What needs to be done: Edit the passage on treatment outcomes for 4 – 7 cm RCC tumors. Reproduce it from "The authors concluded" up to and including "who underwent nephrectomy.", replacing "perioperative mortality" with "postoperative mortality".

*** Opening Passage to read ***

To do so, they performed a retrospective review of their institutional database of patients who underwent MWA, partial nephrectomy (PN), or radical nephrectomy (RN) for a 4 – 7 cm RCC tumor. They excluded those patients with metastases or venous thrombus.
Their final analytical cohort included 327 patients, including 42 (13%) for MWA, 74 (23%) for PN, and 211 (64%) for RN. The overall perioperative complications rate was 17%. There were 9 (21%), 18 (24%), and 28 (13%) complications in the MWA, PN, and RN cohorts, respectively. However, when compared to patients who underwent nephrectomy, those who received MWA were significantly older (p < 0.01) and had more comorbidities (p < 0.01). On multivariable Cox regression analysis, there were significantly increased risks of complications in those patients who had prior abdominal surgery (HR 2.27, 95% CI 1.21-4.26) or underwent PN (HR 2.42, 95% CI 1.23 – 4.76. They found no statistically significant difference in the rates of blood transfusion among the three treatment groups. They also found no statistically significant difference in the 30-day re-admission rate among the three treatment groups. Only one patient (from the RN cohort) died in the postoperative 30-day period.
The authors concluded that MWA is safe in patients with 4 – 7 cm RCC tumors, as the complications rate, 30-day re-admission rate, and perioperative mortality are comparable to those patients who underwent nephrectomy.

*** Closing Passage to read ***
*** Opening Provided information ***

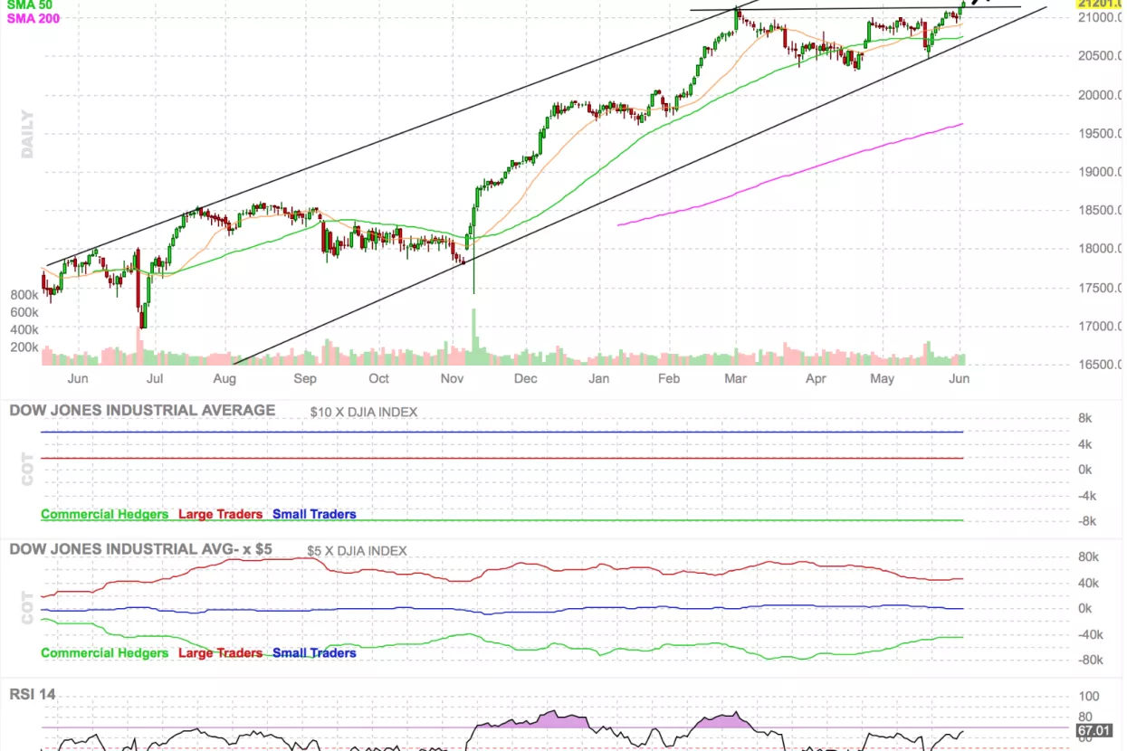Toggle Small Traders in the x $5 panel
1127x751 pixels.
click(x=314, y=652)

*** Closing Provided information ***
*** Opening Provided information ***

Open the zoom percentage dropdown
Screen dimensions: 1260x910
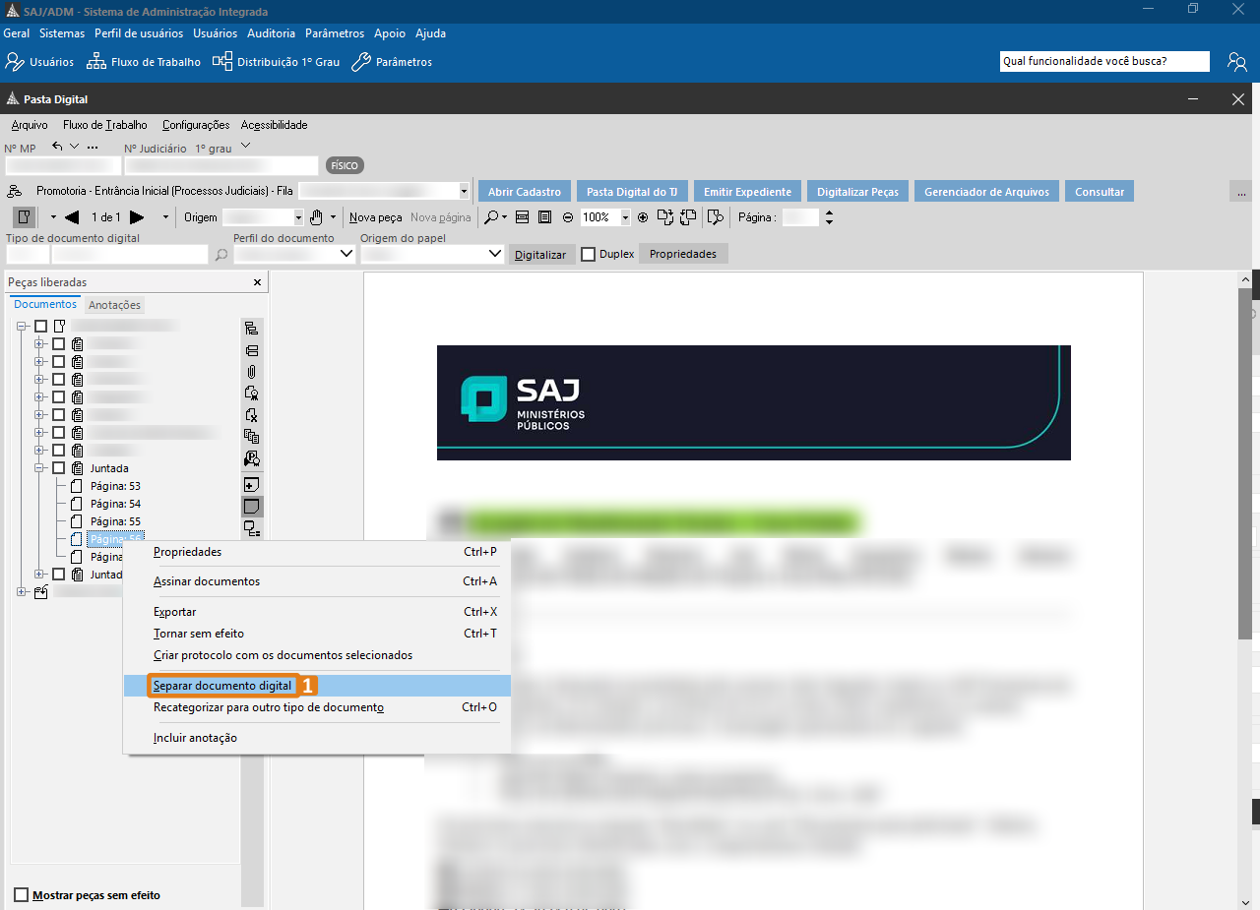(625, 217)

*** Closing Provided information ***

Response to this task:
The authors concluded that MWA is safe in patients with 4 – 7 cm RCC tumors, as the complications rate, 30-day re-admission rate, and postoperative mortality are comparable to those patients who underwent nephrectomy.